教室の少し暖房が当たる貴方の席で、教科書と少しだけ板書されたノートを枕にして眠る貴方を私は何度も見てきた。
電車に揺られてカバンを抱えて眠る貴方を私は何度も見てきた。
寒いと言って布団で丸まって眠る貴方を私は何度と見てきた。
眠ることが好きな貴方を何度もこの目に映してきた。きっとこの先も私の近くで眠る貴方を見ていくのだと、そう信じてた。
しかし、そんな自分勝手が許されるわけがなかった。きっと勝手に永遠を約束したことに神様は怒ったのだ。私から貴方を取り上げてしまった。
貴方は貴方のために用意された棺に入り、綺麗な服を着て、鮮やかな花に囲まれていた。メイクをしない貴方の頬や口に淡い桃色がついていて、場違いではあるが綺麗だと思った。
貴方を見送る人達は貴方に届かない想いを、涙にして貴方に注いだ。優しい貴方のことだから、きっとこんな場面見たら焦ってしまうだろうから、眠っていてよかったと心の底から思う。
あぁ、でも貴方を好いた人達がこんなにも集まっているのだと、貴方に見てもらいたいから、やはり起きて欲しい気がする。
貴方の家族の提案で、貴方の写真をモニターに映していた。家族で撮ったもの、友達が撮ったもの、貴方のスマホに入っていたもの、色々なものが時系列順に流された。写真の中に閉じ込められた貴方は起きていた。いろんな表情でこちらを覗く。貴方の寝顔ばかり見ていたが、写真の貴方の全ての表情に惚れた。愛おしかった。映像の中には私が渡した写真も数枚入っていたが、全て眠っている貴方の写真。
起きている時も撮っておけば良かった。
後悔がこちらの様子を伺っていた。もうどうしようも無いのに。貴方はもう起きない。好きだった寝顔が今では寂しい。

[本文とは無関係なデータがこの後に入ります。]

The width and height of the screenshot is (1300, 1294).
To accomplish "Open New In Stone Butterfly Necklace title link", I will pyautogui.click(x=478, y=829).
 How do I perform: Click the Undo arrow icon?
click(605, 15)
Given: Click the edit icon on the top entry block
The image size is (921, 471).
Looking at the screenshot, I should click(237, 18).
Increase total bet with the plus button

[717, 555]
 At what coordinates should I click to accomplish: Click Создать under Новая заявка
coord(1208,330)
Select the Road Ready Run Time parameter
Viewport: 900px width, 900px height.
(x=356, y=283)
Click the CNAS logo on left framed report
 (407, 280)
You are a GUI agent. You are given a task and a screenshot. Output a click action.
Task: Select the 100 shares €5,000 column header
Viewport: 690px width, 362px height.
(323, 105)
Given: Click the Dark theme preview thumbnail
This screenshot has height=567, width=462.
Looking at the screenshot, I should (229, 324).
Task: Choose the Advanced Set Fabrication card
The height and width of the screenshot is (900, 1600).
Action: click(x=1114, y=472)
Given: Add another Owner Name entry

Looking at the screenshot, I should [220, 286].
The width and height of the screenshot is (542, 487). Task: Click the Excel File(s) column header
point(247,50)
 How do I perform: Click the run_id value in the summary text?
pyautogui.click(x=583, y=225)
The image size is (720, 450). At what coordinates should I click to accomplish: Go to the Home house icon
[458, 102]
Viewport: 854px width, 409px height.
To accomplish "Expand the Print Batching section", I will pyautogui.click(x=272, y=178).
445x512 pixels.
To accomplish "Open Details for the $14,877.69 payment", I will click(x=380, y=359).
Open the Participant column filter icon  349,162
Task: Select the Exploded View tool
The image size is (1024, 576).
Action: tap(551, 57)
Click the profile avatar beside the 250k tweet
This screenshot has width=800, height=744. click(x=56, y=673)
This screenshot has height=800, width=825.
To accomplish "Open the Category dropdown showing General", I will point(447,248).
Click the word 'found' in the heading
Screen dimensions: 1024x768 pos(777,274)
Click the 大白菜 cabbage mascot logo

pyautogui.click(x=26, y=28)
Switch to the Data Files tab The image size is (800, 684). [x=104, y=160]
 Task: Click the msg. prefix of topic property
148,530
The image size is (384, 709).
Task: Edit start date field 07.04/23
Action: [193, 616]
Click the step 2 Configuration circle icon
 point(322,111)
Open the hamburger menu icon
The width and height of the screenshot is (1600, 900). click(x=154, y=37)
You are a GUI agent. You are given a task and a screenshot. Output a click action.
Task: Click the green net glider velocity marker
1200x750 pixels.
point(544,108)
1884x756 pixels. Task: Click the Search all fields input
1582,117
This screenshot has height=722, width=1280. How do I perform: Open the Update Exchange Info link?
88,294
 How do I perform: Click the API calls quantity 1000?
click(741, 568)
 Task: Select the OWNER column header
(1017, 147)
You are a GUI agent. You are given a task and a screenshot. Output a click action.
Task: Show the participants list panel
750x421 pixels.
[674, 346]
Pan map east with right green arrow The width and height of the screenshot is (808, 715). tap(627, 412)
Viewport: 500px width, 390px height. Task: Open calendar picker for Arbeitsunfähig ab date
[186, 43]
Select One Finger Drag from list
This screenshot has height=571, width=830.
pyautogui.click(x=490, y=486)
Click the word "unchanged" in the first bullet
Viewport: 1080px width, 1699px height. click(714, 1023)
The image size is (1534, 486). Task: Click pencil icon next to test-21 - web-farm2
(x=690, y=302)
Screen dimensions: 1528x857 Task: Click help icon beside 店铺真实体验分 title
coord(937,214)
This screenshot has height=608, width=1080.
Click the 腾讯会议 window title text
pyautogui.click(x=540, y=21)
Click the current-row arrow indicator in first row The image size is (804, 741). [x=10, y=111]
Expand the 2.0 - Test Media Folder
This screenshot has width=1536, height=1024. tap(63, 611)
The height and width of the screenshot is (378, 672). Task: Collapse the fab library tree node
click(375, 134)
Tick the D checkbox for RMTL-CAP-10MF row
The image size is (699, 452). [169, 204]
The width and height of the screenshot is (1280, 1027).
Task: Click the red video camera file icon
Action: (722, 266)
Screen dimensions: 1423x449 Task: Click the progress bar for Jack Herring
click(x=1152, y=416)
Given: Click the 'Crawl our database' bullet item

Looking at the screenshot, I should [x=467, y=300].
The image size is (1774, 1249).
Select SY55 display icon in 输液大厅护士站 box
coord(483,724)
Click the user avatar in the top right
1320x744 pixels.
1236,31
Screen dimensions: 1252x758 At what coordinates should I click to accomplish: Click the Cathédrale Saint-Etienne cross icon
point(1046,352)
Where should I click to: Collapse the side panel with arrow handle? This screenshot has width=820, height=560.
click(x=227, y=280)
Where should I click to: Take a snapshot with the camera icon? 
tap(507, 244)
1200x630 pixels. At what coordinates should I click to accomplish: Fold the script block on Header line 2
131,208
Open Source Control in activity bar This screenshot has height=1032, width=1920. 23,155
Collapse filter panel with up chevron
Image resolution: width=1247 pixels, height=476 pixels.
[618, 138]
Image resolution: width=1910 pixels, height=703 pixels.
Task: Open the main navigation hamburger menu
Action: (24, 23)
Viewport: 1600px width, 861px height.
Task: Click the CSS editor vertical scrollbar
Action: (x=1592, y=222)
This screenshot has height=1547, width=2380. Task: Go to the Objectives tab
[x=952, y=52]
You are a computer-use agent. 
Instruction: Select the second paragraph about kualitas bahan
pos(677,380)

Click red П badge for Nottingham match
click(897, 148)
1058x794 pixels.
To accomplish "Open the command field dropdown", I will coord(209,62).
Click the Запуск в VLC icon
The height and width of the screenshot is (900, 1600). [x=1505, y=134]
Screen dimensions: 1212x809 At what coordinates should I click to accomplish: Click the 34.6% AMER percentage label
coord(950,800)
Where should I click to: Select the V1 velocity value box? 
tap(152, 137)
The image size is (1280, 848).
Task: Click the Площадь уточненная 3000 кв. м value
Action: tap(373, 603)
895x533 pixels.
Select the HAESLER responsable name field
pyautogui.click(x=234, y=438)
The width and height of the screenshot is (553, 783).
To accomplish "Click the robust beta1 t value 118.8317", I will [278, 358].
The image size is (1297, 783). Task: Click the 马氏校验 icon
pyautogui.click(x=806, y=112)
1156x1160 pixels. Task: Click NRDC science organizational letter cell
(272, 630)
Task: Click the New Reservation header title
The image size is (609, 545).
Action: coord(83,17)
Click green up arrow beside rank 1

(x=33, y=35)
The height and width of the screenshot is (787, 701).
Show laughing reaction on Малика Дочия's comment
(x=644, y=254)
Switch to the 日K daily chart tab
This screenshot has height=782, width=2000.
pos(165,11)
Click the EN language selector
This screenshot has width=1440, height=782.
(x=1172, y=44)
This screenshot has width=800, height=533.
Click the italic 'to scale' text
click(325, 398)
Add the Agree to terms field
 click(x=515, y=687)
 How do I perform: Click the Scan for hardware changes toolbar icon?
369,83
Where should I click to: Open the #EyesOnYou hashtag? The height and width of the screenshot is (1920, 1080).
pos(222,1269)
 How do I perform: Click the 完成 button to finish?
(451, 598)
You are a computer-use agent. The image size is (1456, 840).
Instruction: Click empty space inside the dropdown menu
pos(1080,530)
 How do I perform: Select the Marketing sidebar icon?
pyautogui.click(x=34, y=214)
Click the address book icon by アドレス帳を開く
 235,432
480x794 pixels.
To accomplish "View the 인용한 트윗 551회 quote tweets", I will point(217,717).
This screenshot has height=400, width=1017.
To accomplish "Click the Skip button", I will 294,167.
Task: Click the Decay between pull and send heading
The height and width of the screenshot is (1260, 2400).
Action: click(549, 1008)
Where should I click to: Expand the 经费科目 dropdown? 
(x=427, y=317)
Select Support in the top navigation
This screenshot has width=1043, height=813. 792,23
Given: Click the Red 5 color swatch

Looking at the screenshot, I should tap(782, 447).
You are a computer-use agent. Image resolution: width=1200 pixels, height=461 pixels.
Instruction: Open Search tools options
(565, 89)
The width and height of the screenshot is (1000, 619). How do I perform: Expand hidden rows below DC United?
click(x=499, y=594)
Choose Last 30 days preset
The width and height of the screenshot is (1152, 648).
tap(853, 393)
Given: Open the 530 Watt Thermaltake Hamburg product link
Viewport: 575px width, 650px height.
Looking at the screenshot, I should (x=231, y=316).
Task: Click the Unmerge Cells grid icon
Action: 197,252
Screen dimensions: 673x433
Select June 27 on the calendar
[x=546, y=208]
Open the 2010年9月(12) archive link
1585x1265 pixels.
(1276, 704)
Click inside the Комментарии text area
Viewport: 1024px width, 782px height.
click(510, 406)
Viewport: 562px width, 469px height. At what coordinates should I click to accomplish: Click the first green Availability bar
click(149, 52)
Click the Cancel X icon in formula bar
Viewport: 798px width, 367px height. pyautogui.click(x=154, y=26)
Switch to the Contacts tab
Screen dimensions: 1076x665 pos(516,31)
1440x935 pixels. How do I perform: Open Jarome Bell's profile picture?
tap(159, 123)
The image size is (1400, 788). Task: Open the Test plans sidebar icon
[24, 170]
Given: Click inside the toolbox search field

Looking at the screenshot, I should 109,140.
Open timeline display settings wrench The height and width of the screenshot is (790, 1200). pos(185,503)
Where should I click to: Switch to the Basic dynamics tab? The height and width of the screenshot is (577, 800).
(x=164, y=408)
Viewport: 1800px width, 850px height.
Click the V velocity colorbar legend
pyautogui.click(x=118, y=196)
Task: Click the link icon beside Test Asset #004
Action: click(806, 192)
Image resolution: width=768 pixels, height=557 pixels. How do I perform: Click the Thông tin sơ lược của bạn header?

貴方の部屋が閉ざされる時、皆が貴方を覗き込んだ。瞳に記憶に貴方を閉じ込めるために。これが最後。もう貴方に会えない。触れられない。眠っている顔を見れない。
私はいつの間にか泣いていた。心の何処かで涙を拭ってくれる貴方を期待して。
結局、貴方は起きてはくれなかった。閉ざされた棺は炎の中へ往く。小さくなって帰ってきた貴方は家族が大切そうに抱えていた。最期まで幸せであったであろう。
貴方の葬式が終わり、人々がバラバラに帰ってゆく。私も帰ろう。ここにいては貴方のことばかり考えて泣いてしまうから。
私が帰路に立とうとしたとき、貴方の家族に引き止められた。何事かと思ったら小さなアルバムを渡された。開くと貴方が撮った私の写真。寝たふりをしながら撮っていたのだろうか。貴方が写真に閉じ込めた私は、起きていた。沢山の表情を持っていた。写真とともに小さな手紙も入っていた。貴方の手癖で書かれた手紙。
【寝たふりをすれば、アタナがこちらを覗くから。
それがたまらなく好きだった。】
寝たふりばかりの貴方は、本音を夢の中へしまっていた。起きて伝えてはくれなかった。
「私も好きだった…。」
眠る貴方に届かない声が耳に反響して痛い。
私は貴方の寝顔が好き。そして嫌い。